*TASKS TO CARRY OUT:*
A: In the commit notice, translate this sentence into Spanish: "This is an automated email from the ASF dual-hosted git repository."
B: For each statement, say whether the commit notice supports it. Answer yes or no and quote the deciding words. (i) The commit was pushed to branch_8x. (ii) The author of commit 5669f2b is given as mikemccand. (iii) The repository is lucene-solr on gitbox.apache.org.
C: Reproduce the commit notice verbatim from "You are viewing" up to and including "dual-hosted git repository.".

*SELECTION:*
━━━━━━━━━━━━━━━━
You are viewing a plain text version of this content. The canonical link for it is here.
Posted to commits@lucene.apache.org by mi...@apache.org on 2021/06/28 16:18:14 UTC
[lucene-solr] branch branch_8x updated: LUCENE-9963 Add tests for
alternate path failures in FlattenGraphFilter (#146)
This is an automated email from the ASF dual-hosted git repository.
mikemccand pushed a commit to branch branch_8x
in repository https://gitbox.apache.org/repos/asf/lucene-solr.git
The following commit(s) were added to refs/heads/branch_8x by this push:
new 5669f2b LUCENE-9963 Add tests for alternate path failures in FlattenGraphFilter (#146)
5669f2b is described below
commit 5669f2ba3479fd7dd15105422368f95a45af4ba4
Author: Geoffrey Lawson <ge...@gmail.com>
AuthorDate: Tue Jun 29 01:04:04 2021 +0900
LUCENE-9963 Add tests for alternate path failures in FlattenGraphFilter (#146)
━━━━━━━━━━━━━━━━
*SUPPLIED DATA:*
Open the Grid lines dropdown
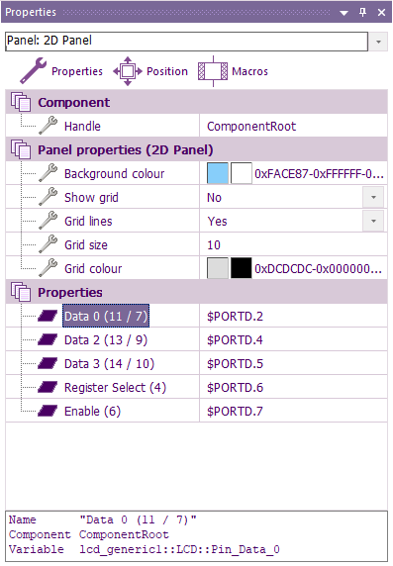 [373, 221]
━━━━━━━━━━━━━━━━
*RESPONSES PER TASK:*
A: Este es un correo electrónico automatizado del repositorio git de doble alojamiento de la ASF.

B:
(i) Yes: "mikemccand pushed a commit to branch branch_8x"
(ii) No: "Author: Geoffrey Lawson <ge...@gmail.com>"
(iii) Yes: "in repository https://gitbox.apache.org/repos/asf/lucene-solr.git"

C:
You are viewing a plain text version of this content. The canonical link for it is here.
Posted to commits@lucene.apache.org by mi...@apache.org on 2021/06/28 16:18:14 UTC
[lucene-solr] branch branch_8x updated: LUCENE-9963 Add tests for
alternate path failures in FlattenGraphFilter (#146)
This is an automated email from the ASF dual-hosted git repository.